Recently we modified QACI to give a scoring over actions, instead of over worlds. This should allow weaker systems inner aligned to QACI to output weaker non-DSA actions, such as the textbook from the future, or just human readable advice on how to end the acute risk period. Stronger systems might output instructions for how to go about solving corrigible AI, or something to this effect.
As for diamonds, we believe this is actually a harder problem than alignment, and it’s a mistake to aim at it. Solving diamond-maximization requires us to point at what we mean by “maximizing diamonds” in physics in a way which is ontologically robust. QACI instead gives us an easier target; informational data blobs which causally relate to a human. The cost is that we now give up power to that human user to implement their values, but this is no issue since that what we wanted to do anyways. If the humans in the QACI interval were actually pursuing diamond-maximization, instead of some form of human values, QACI would solve diamond maximization.
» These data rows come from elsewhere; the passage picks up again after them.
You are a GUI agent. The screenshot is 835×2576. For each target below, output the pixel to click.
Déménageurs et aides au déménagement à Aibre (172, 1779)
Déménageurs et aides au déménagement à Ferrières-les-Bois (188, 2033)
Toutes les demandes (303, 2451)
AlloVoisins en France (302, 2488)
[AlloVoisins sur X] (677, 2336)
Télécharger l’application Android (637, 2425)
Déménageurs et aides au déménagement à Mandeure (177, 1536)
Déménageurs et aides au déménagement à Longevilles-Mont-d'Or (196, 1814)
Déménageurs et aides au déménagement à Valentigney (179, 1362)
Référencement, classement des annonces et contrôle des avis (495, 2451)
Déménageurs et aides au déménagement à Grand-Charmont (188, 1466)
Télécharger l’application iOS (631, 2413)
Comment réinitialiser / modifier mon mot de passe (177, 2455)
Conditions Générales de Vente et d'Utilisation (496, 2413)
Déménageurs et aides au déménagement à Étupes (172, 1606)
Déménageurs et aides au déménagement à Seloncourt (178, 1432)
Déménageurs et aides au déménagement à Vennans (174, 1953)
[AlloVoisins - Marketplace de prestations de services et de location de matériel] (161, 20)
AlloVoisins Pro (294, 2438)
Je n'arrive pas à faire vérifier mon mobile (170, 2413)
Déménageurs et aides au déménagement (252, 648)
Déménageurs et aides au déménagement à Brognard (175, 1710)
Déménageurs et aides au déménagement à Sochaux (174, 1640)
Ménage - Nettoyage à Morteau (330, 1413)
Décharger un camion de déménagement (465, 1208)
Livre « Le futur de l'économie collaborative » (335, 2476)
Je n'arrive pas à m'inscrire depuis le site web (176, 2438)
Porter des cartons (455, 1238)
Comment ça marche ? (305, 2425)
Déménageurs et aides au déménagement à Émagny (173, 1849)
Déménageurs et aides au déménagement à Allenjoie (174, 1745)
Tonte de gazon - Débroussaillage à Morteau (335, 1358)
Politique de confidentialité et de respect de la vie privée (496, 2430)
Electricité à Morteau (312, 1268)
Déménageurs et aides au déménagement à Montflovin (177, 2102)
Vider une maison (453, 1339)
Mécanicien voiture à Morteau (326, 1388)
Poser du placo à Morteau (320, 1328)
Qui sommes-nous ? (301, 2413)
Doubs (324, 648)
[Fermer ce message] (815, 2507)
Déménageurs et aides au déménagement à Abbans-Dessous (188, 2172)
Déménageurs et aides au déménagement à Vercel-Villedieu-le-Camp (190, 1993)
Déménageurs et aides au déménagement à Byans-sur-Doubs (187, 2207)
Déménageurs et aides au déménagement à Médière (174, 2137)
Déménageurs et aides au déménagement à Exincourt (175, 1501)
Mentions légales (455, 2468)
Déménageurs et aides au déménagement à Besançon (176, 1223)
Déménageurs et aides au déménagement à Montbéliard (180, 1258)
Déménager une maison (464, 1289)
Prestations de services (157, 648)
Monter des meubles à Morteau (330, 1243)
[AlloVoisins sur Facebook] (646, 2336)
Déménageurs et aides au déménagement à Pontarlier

Transfer learning is dubious, doing philosophy has worked pretty well for me thus far for learning how to do philosophy. More specifically, pick a topic you feel confused about or a problem you want to solve (AI kill everyone oh no?). Sit down and try to do original thinking, and probably use some external tool of preference to write down your thoughts. Then do live or afterwards introspection on if your process is working and how you can improve it, repeat.
This might not be the most helpful, but most people seem to fail at “being comfortable sitting down and thinking for themselves”, and empirically being told to just do it seems to work.
Maybe one crucial object level bit has to do with something like “mining bits from vague intuitions” like Tsvi explains at the end of this comment, idk how to describe it well.